=== Data under study ===

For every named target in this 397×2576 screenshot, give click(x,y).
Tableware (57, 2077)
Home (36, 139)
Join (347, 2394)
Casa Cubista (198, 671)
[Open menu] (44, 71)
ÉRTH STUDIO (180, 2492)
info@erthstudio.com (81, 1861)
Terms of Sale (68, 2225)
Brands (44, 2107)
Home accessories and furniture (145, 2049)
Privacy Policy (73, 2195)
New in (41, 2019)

===
=== Data under study ===

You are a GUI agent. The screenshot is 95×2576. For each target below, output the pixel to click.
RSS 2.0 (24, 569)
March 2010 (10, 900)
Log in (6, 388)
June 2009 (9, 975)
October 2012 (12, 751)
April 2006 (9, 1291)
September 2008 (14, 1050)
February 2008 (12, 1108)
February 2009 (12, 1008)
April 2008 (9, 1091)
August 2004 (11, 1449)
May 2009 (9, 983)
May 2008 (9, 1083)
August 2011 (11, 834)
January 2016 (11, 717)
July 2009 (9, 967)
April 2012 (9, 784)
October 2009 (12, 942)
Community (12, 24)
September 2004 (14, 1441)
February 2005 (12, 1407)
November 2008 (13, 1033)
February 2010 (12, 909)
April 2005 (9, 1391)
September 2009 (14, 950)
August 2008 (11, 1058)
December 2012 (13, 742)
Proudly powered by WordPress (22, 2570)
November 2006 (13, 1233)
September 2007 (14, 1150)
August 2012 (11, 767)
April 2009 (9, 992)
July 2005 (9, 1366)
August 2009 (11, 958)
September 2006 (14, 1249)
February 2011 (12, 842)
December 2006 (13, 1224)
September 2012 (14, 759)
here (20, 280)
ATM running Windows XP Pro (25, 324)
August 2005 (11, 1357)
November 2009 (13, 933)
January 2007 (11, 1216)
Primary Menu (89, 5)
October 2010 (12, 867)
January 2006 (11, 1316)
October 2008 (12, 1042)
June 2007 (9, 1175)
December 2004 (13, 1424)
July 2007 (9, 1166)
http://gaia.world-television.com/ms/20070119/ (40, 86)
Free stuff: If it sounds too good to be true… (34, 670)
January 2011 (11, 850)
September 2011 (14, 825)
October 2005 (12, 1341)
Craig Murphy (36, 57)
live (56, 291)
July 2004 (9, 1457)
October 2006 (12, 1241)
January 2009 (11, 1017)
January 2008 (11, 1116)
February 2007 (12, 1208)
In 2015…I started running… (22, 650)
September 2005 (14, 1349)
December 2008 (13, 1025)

===

Aim of the task – Retype only the stretch of lines above starting at the one with "Primary Menu (89, 5)" and stopping at the one with "December 2008 (13, 1025)", exactly as written, with both kept.

Solution –
Primary Menu (89, 5)
October 2010 (12, 867)
January 2006 (11, 1316)
October 2008 (12, 1042)
June 2007 (9, 1175)
December 2004 (13, 1424)
July 2007 (9, 1166)
http://gaia.world-television.com/ms/20070119/ (40, 86)
Free stuff: If it sounds too good to be true… (34, 670)
January 2011 (11, 850)
September 2011 (14, 825)
October 2005 (12, 1341)
Craig Murphy (36, 57)
live (56, 291)
July 2004 (9, 1457)
October 2006 (12, 1241)
January 2009 (11, 1017)
January 2008 (11, 1116)
February 2007 (12, 1208)
In 2015…I started running… (22, 650)
September 2005 (14, 1349)
December 2008 (13, 1025)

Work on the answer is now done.